[[ INFORMATION SHOWN, beginning ]]

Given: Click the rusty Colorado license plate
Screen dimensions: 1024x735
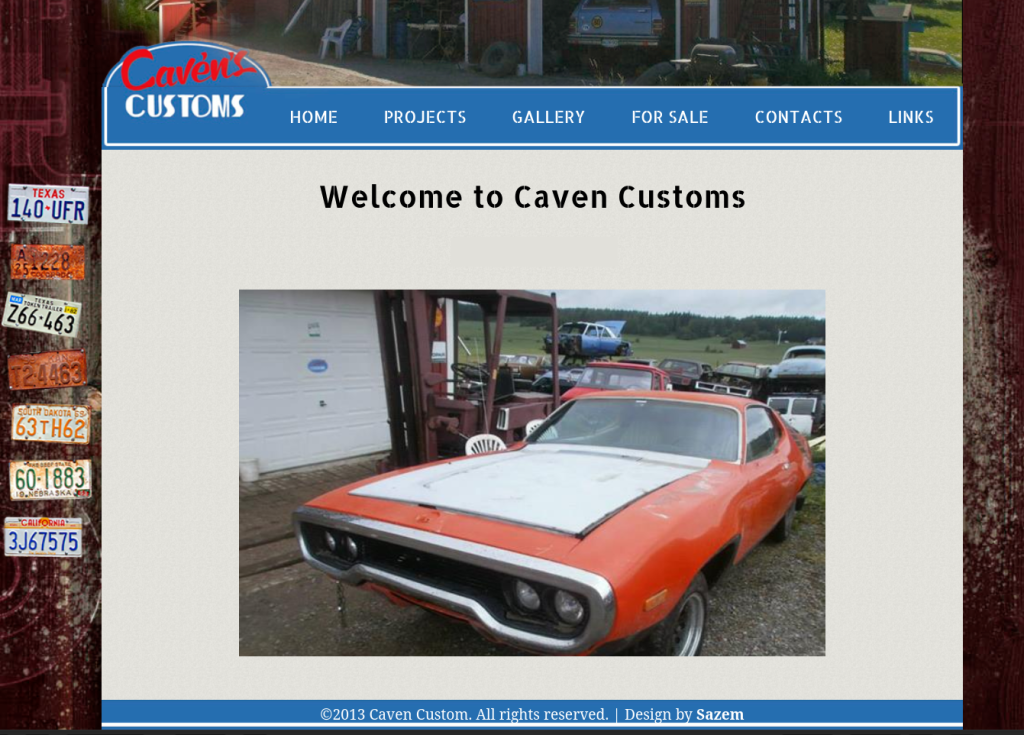Looking at the screenshot, I should tap(48, 262).
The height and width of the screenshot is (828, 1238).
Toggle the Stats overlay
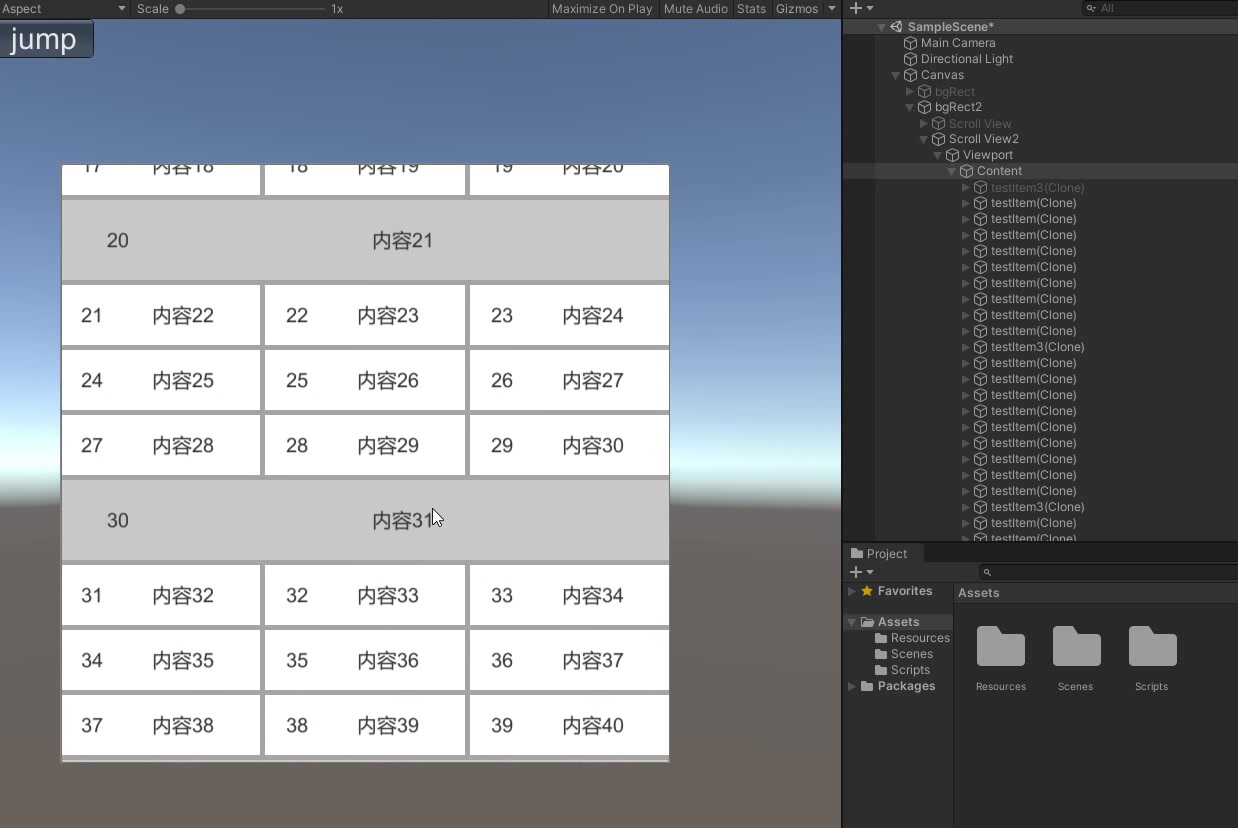point(751,9)
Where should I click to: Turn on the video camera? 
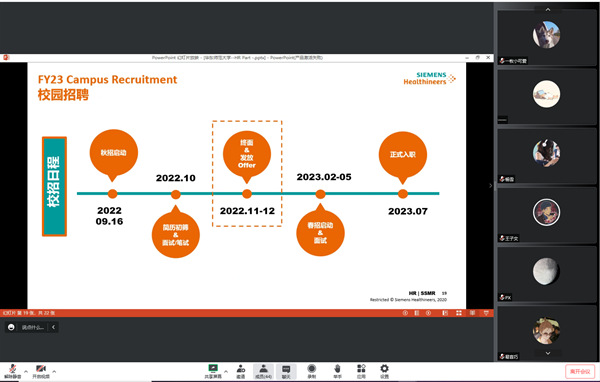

[[ INFORMATION SHOWN, end ]]

> **WHAT TO WORK ON**: Each record above goes into the copy unchanged; the pictures do not.

> **RESULT FOR THIS TASK**:
Given: Click the rusty Colorado license plate
Screen dimensions: 1024x735
Looking at the screenshot, I should tap(48, 262).
The height and width of the screenshot is (828, 1238).
Toggle the Stats overlay
point(751,9)
Where should I click to: Turn on the video camera? 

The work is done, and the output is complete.